Self-Supervised Contrastive Learning is Approximately Supervised Contrastive Learning
- URL: http://arxiv.org/abs/2506.04411v1
- Date: Wed, 04 Jun 2025 19:43:36 GMT
- Title: Self-Supervised Contrastive Learning is Approximately Supervised Contrastive Learning
- Authors: Achleshwar Luthra, Tianbao Yang, Tomer Galanti,
- Abstract summary: We show that standard self-supervised contrastive learning objectives implicitly approximate a supervised variant we call the negatives-only supervised contrastive loss (NSCL)<n>We prove that the gap between the CL and NSCL losses vanishes as the number of semantic classes increases, under a bound that is both label-agnostic and architecture-independent.

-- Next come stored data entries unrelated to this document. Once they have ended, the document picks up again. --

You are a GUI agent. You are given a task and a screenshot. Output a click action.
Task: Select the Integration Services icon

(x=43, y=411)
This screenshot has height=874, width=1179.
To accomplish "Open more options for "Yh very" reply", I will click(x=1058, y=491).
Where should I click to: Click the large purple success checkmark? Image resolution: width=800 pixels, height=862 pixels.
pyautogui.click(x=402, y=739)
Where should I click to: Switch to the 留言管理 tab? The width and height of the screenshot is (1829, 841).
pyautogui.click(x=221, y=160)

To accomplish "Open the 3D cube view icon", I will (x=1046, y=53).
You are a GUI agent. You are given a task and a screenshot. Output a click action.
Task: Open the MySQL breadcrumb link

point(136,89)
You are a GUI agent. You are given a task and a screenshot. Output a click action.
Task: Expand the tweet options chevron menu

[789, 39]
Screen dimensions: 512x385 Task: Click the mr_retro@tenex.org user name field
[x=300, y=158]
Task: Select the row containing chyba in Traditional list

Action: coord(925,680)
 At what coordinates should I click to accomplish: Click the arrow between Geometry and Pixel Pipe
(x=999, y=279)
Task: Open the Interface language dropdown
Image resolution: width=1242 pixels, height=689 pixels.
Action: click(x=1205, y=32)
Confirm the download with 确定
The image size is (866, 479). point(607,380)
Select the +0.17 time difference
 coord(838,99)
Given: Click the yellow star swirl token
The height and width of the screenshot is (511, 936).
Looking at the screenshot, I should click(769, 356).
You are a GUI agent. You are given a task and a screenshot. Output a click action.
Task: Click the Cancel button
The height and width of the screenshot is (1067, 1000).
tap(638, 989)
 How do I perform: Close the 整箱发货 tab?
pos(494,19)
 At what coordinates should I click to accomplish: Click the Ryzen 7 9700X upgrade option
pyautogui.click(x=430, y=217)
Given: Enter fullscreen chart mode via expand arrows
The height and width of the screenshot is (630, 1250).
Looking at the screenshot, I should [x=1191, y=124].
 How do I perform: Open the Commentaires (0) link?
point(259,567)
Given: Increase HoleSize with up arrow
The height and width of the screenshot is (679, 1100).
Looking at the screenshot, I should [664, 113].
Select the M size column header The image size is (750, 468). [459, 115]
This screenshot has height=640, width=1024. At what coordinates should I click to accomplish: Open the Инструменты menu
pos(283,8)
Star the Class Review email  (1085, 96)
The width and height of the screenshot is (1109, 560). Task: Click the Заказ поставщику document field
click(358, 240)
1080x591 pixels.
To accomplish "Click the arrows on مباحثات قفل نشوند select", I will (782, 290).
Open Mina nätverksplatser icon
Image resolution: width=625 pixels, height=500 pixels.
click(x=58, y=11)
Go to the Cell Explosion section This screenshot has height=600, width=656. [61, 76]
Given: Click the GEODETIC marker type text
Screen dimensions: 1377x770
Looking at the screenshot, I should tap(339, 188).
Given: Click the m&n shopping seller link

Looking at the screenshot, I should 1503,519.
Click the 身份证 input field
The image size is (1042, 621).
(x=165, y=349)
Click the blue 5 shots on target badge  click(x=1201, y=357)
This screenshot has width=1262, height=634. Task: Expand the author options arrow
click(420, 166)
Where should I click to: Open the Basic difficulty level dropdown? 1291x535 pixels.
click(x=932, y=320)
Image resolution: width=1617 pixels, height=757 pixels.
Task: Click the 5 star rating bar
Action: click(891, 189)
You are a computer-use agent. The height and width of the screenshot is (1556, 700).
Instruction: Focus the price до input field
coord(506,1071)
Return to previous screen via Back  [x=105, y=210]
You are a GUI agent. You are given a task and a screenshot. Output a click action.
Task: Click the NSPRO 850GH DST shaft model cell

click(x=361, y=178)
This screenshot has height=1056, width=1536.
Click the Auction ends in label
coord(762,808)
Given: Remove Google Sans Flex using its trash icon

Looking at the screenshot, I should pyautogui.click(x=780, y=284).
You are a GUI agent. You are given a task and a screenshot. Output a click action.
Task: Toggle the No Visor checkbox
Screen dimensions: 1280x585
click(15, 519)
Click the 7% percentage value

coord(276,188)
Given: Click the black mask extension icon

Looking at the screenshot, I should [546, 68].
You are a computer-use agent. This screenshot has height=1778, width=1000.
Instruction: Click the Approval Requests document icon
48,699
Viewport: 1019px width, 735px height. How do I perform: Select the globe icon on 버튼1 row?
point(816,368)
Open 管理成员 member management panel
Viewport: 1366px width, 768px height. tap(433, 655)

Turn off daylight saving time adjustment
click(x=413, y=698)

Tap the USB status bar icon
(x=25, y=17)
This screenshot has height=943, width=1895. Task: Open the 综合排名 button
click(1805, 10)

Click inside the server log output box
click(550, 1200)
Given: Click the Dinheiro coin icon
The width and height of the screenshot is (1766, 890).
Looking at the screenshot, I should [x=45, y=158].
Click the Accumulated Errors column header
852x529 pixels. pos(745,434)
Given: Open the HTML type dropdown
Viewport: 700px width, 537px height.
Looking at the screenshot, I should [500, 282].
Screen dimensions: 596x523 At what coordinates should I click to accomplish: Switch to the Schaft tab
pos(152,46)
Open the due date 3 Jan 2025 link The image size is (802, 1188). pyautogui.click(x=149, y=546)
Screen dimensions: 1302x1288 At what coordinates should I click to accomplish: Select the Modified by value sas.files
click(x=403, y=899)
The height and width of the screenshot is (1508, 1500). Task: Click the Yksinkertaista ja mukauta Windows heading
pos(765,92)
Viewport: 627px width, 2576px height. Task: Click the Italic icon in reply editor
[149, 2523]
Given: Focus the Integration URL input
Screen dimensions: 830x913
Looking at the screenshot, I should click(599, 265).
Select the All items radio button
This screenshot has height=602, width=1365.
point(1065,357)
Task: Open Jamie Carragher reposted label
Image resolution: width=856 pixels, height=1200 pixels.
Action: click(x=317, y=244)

- Score: 48.11265601808718
- License: http://creativecommons.org/licenses/by/4.0/
- Abstract: Despite its empirical success, the theoretical foundations of self-supervised contrastive learning (CL) are not yet fully established. In this work, we address this gap by showing that standard CL objectives implicitly approximate a supervised variant we call the negatives-only supervised contrastive loss (NSCL), which excludes same-class contrasts. We prove that the gap between the CL and NSCL losses vanishes as the number of semantic classes increases, under a bound that is both label-agnostic and architecture-independent. We characterize the geometric structure of the global minimizers of the NSCL loss: the learned representations exhibit augmentation collapse, within-class collapse, and class centers that form a simplex equiangular tight frame. We further introduce a new bound on the few-shot error of linear-probing. This bound depends on two measures of feature variability--within-class dispersion and variation along the line between class centers. We show that directional variation dominates the bound and that the within-class dispersion's effect diminishes as the number of labeled samples increases. These properties enable CL and NSCL-trained representations to support accurate few-shot label recovery using simple linear probes. Finally, we empirically validate our theoretical findings: the gap between CL and NSCL losses decays at a rate of $\mathcal{O}(\frac{1}{\#\text{classes}})$; the two losses are highly correlated; minimizing the CL loss implicitly brings the NSCL loss close to the value achieved by direct minimization; and the proposed few-shot error bound provides a tight estimate of probing performance in practice.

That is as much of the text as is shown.